Весной во дворе будут весело тявкать, а летом – лениво бродить собаки, тупо смотреть и жевать жвачку коровы, станут приезжать на телегах крестьяне, снимать шапки, входя в отцовскую контору, где она всю первую половину дня будет записывать цифры, касающиеся урожая и продажи, хотя она и не обязана это делать, хотя ей можно было бы вообще этим не заниматься; она могла бы поехать к сестре Кристине в Любляну, к ее мужу и детям, могла бы есть разные шоколадки и попивать кофе, потому что сейчас все пьют кофе, и ее сестра Кристина его просто обожает, как и чашечки, из которых его пьют, – все это она вполне могла бы делать. Или смотрела бы, как вокруг Добравы цветут деревья, как потом на полях пламенеет гречиха, как под ветром пригибаются колосья пшеницы, как летают над самой водой стрекозы, могла бы слушать ночное кваканье лягушек, пока дни не станут короче, не придет осень, когда тени делаются все длиннее; затем наступит и зима – чтение, тишина, разговоры, одиночество, воскресные мессы в холодной церкви, где и у людей холод на лицах, а там не за горами и пасхальные праздники.

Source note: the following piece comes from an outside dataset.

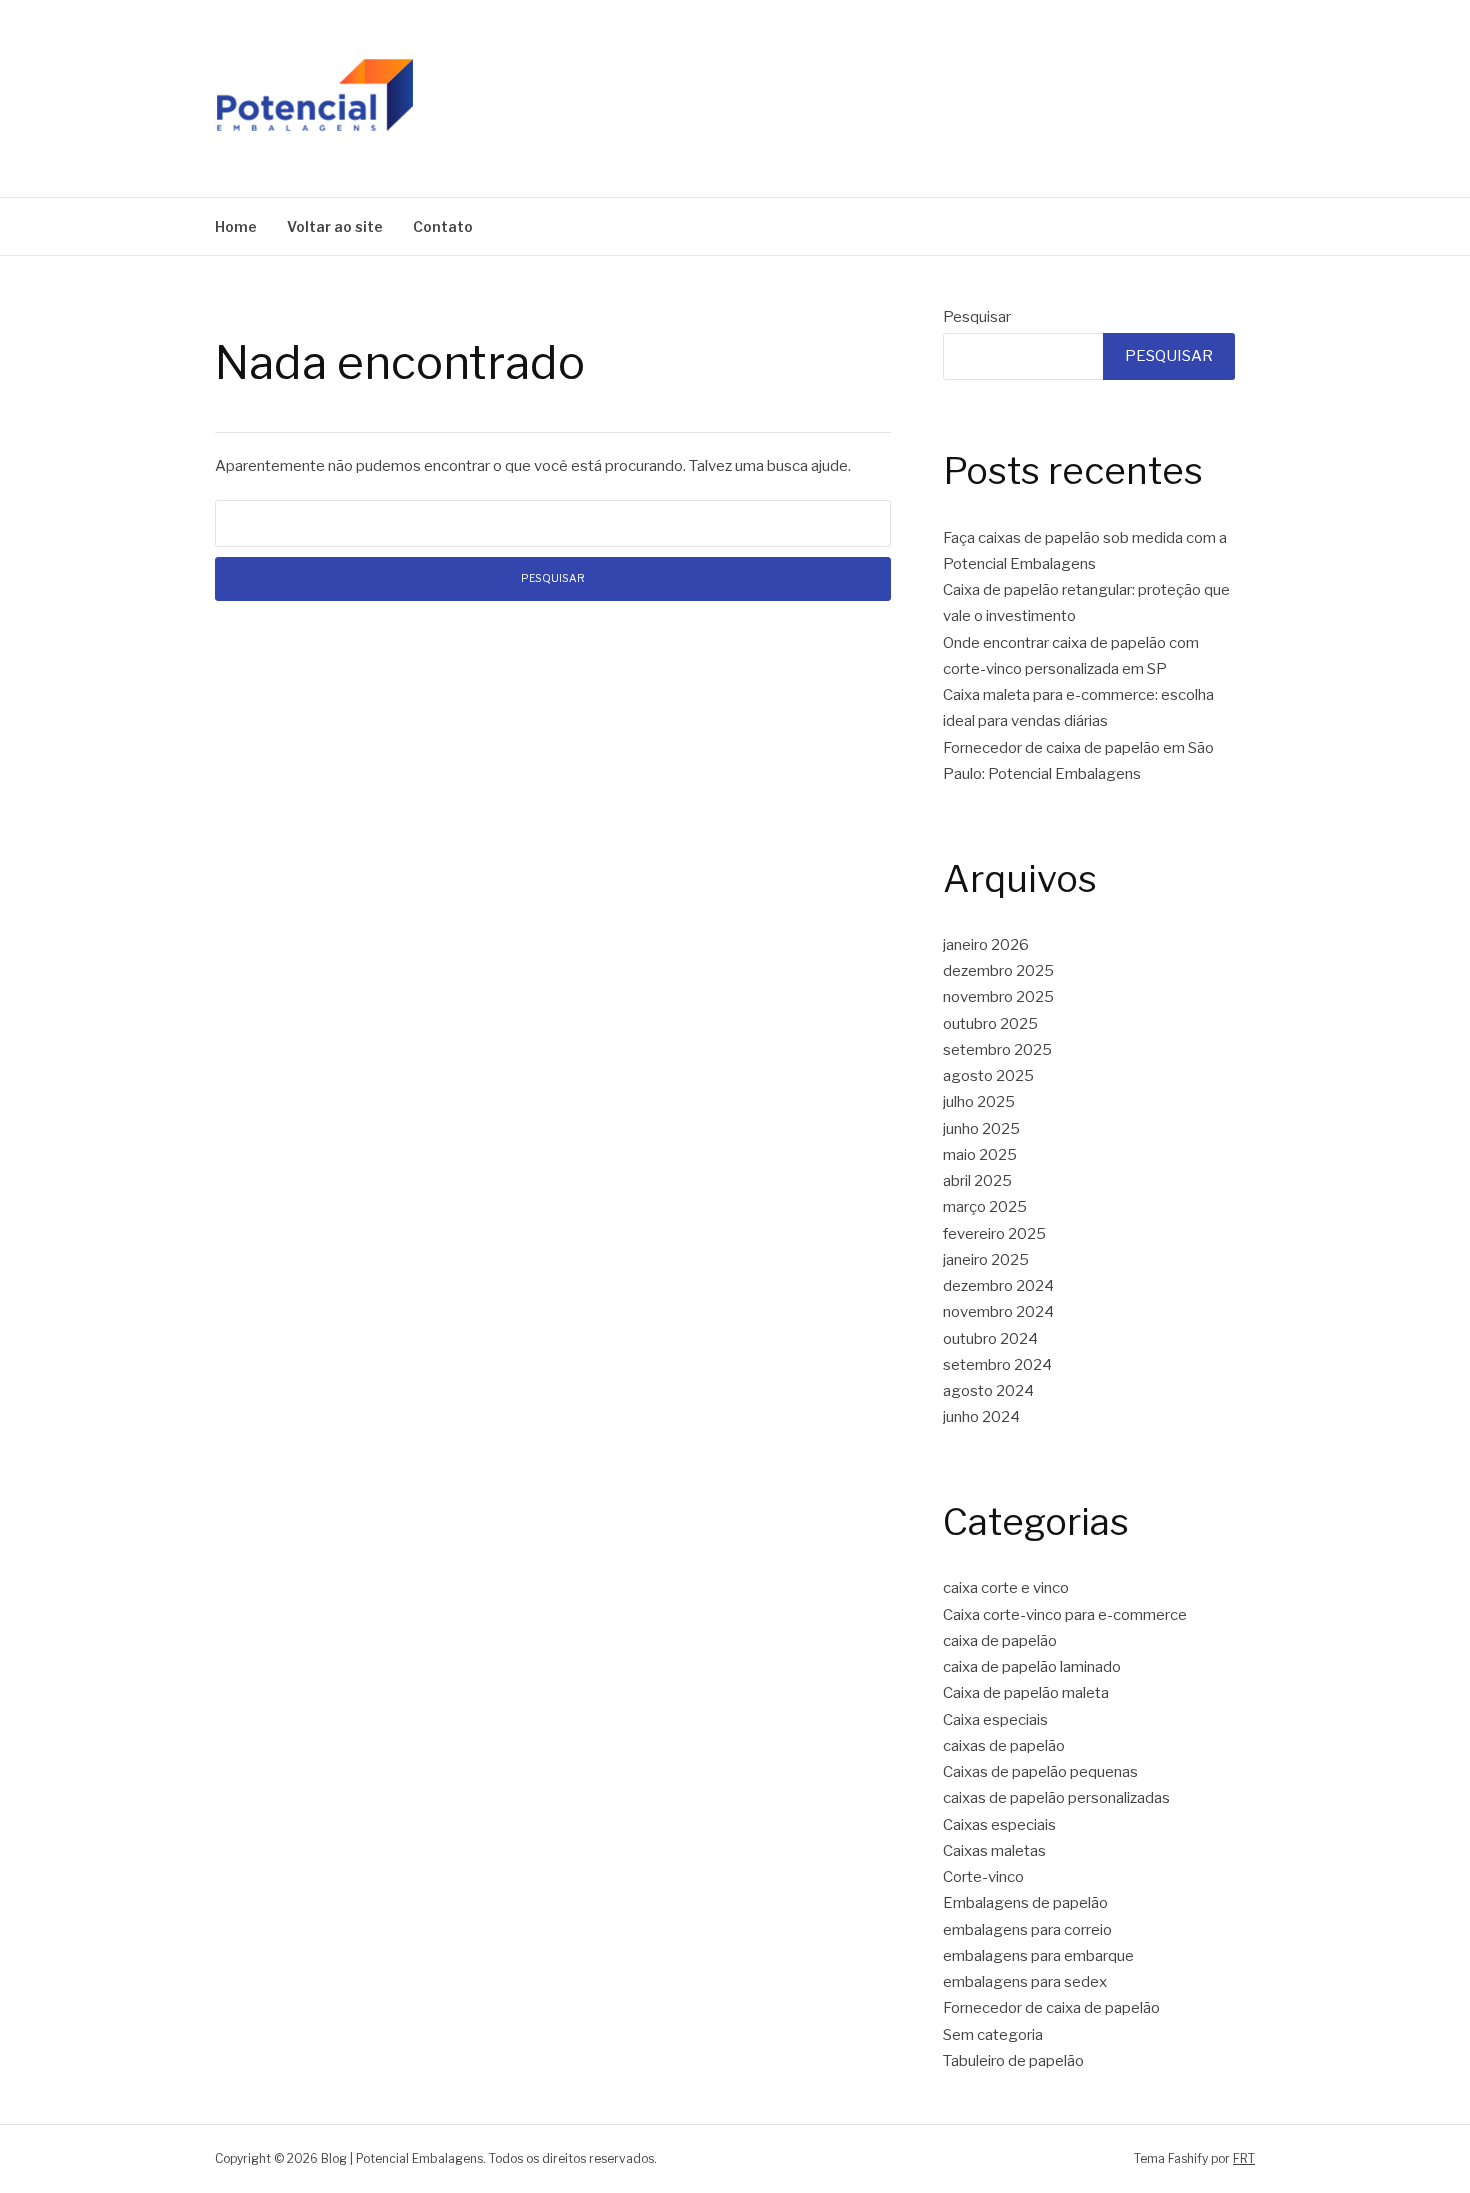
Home (236, 226)
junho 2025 (981, 1129)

И каждое утро тут, на стене, ее будет ждать зеркало, а еще умывальник, гребенка, мыло, благовония, но главное – зеркало. Зеркало, которое видело все, даже большой противный прыщ на спине, хотя, как ей казалось, она была уже в таком возрасте, когда не должно быть никаких прыщей, даже на спине. Каждый день начинается с утреннего умывания и расчесывания волос перед зеркалом, со взгляда на свое постепенно стареющее лицо с заостряющимися чертами, все больше похожее на лицо отца, – день этот затем подойдет и к полудню, к звону медных кастрюль, к стуку металлических тарелок в кухне под се комнатой, резкому смеху девушек, плеску выливаемой в сточную канаву на краю двора воды, к тихому трепету деревьев в лесу на склоне горы, на которой выше стоит церковь святого Роха.

В этот день она решила, что не будет здесь дожидаться осени, даже лета не станет ждать – уйдет.